Os debates se arrastaram por um mês e houve desgaste na relação. No último domingo (20) o partido decidiu pelo nome de Marília para o Senado, indicação que ela rejeitou e, desde então, tem dito que não postulou essa indicação.
O Brasil de Fato perguntou a deputada sobre a questão, se ela em algum momento cogitou ser candidata ao Senado pelo PT e pela Frente Popular, mas ela se negou a responder, alegando que só responderia a falas “com nome e CPF”. Ela se resumiu a dizer que pediu ao PT “responsabilidade na condução desse processo por parte do Partido dos Trabalhadores, mas não vi essa responsabilidade acontecer”.
Busca por aliados
Em 2020 Marília Arraes apoiou a candidatura do bolsonarista Anderson Ferreira (PL) à reeleição na Prefeitura de Jaboatão dos Guararapes. Ela também mantém boa relação e tem realizado reuniões com a prefeita de Caruaru, Raquel Lyra (PSDB), e com o prefeito de Petrolina, Miguel Coelho (União Brasil). Os três são também pré-candidatos ao Governo de Pernambuco.
Falou-se em uma possível composição com algum dos grupos, mas Marília refuta a possibilidade de ser candidata ao Senado. “Chapa se constrói até o dia da convenção”, adiantou ela, sinalizando não ter pressa. “Tenho diálogo e conversarei com atores políticos de qualquer frente, desde que possamos aumentar o palanque de Lula no estado. (...) Uma unidade contra Bolsonaro para resgatar o Brasil desse caos”, disse ela, que não vê contradição em buscar partidos que nacionalmente devem apoiar a reeleição do atual presidente. “O palanque do PSB também é assim”, resumiu. Ela reafirmou sua candidatura a governadora “para Pernambuco voltar a sonhar, ter esperança (...), voltar a crescer com justiça social”.

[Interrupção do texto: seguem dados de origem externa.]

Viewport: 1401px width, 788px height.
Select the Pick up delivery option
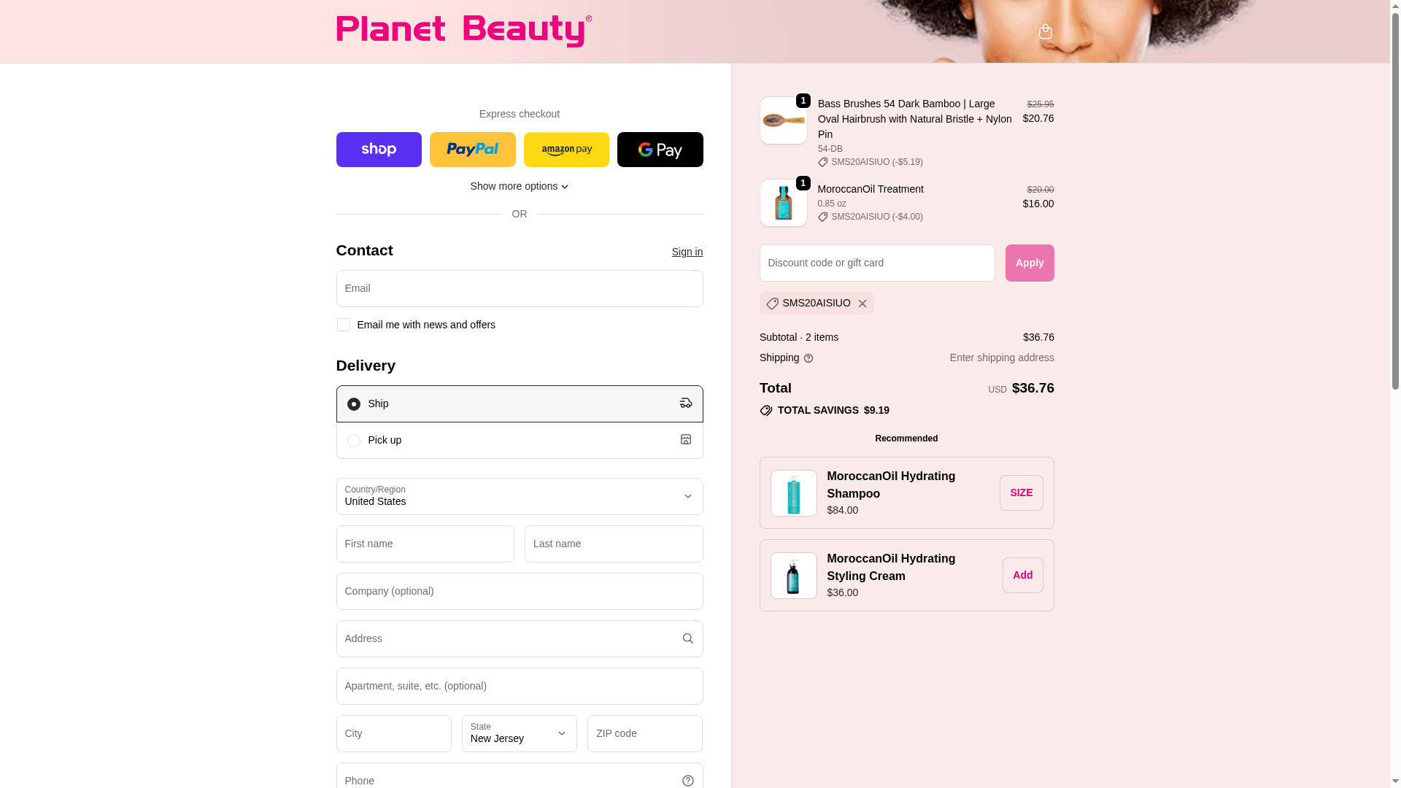point(520,440)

O dirigente do Solidariedade garantiu que a sigla em Pernambuco será comandada por Marília / PH Reinaux/divulgação

Marília deu pistas de que conquistar aliados na disputa contra o PSB tem sido difícil, por isso agradeceu sua “tropa, que tem enfrentado pressão, (...) mas vai enfrentar esse projeto de poder pelo poder”. Ela também disse que é preciso “atitudes de coragem para mudar Pernambuco e o Brasil”.

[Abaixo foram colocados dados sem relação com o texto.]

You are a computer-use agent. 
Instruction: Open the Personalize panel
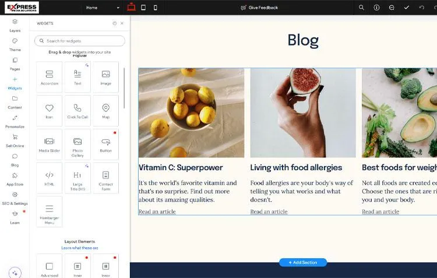coord(15,122)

Uma candidatura competitiva para o Governo do Estado precisará de prefeitos aliados e de candidatos a deputados estaduais e federais, além de outros partidos que se somem. Marília tem pouco tempo para atrair candidatos proporcionais. O ex-presidente do Solidariedade em Pernambuco, Augusto Coutinho, abandonou o partido justamente por não ter conseguido viabilizar uma chapa competitiva para se reeleger para a Câmara Federal.
“Rainha das mulheres do Brasil”
Seu novo dirigente partidário, Paulinho da Força (SD-São Paulo), se referiu a Marília como “Rainha das mulheres do Brasil” e “símbolo da luta das mulheres”, garantindo espaço para ela na propaganda partidária do Solidariedade, que vai ao ar nacionalmente no mês de maio. Ele disse que a saída dela do PT “tirou as amarras que a prendiam”, confirmando que Marília “vai comandar o Solidariedade em Pernambuco” e somar forças “com Lula, para derrotar o bolsonarismo”.

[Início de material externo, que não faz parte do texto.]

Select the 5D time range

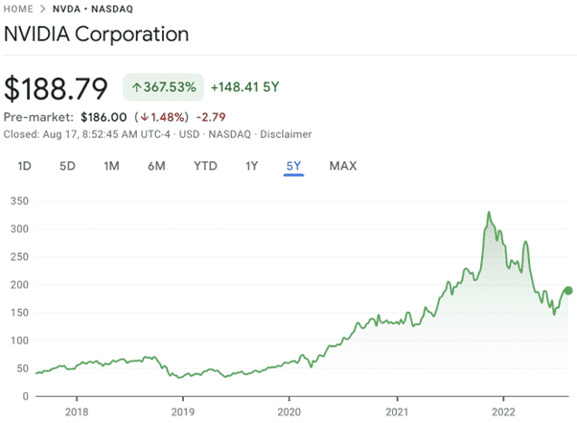point(67,166)
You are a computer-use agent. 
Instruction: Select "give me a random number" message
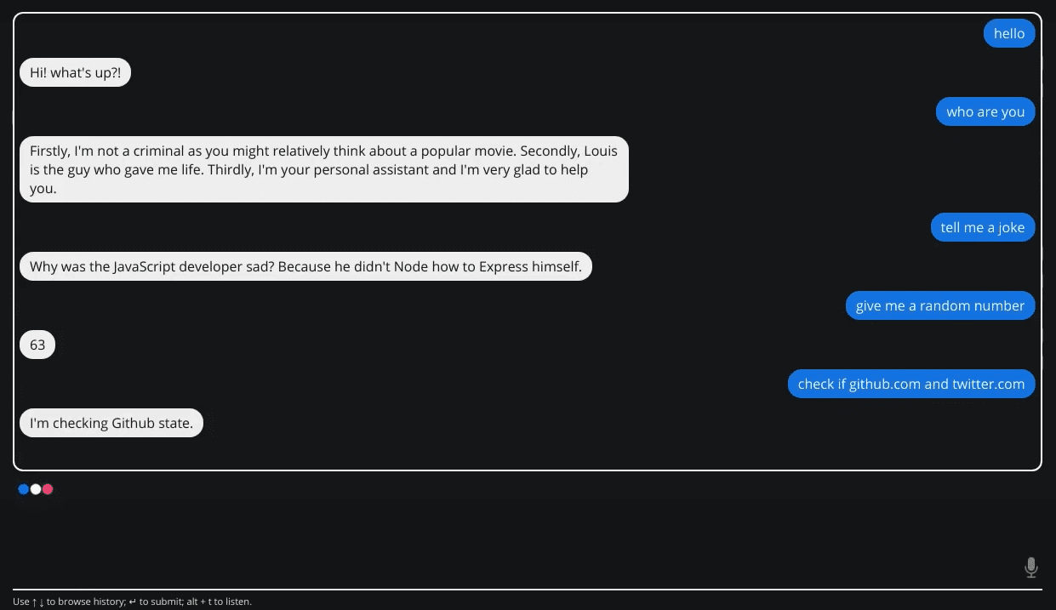(x=940, y=305)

Ele avalia que a candidatura de Marília “vai aglutinar a oposição” para “tirar essa turma que está aí há 16 anos”. O dirigente pode ter esquecido, mas o Soldiariedade desde sua fundação (2012) integra a Frente Popular, sendo base de apoio do PSB e apoiando as candidaturas socialistas em todas as eleições desde então – o que se repetiria novamente este ano, caso Augusto Coutinho não tivesse migrado para o Republicanos, deixando o Solidariedade no estado “livre” para ser dado a Marília Arraes. Noutro momento, enquanto tecia críticas à condução de Bolsonaro no tema pandemia, o deputado disse que conseguiu passar esses dois anos imune à covid. “Me perguntam se foi a vacina, mas foi a cachaça”.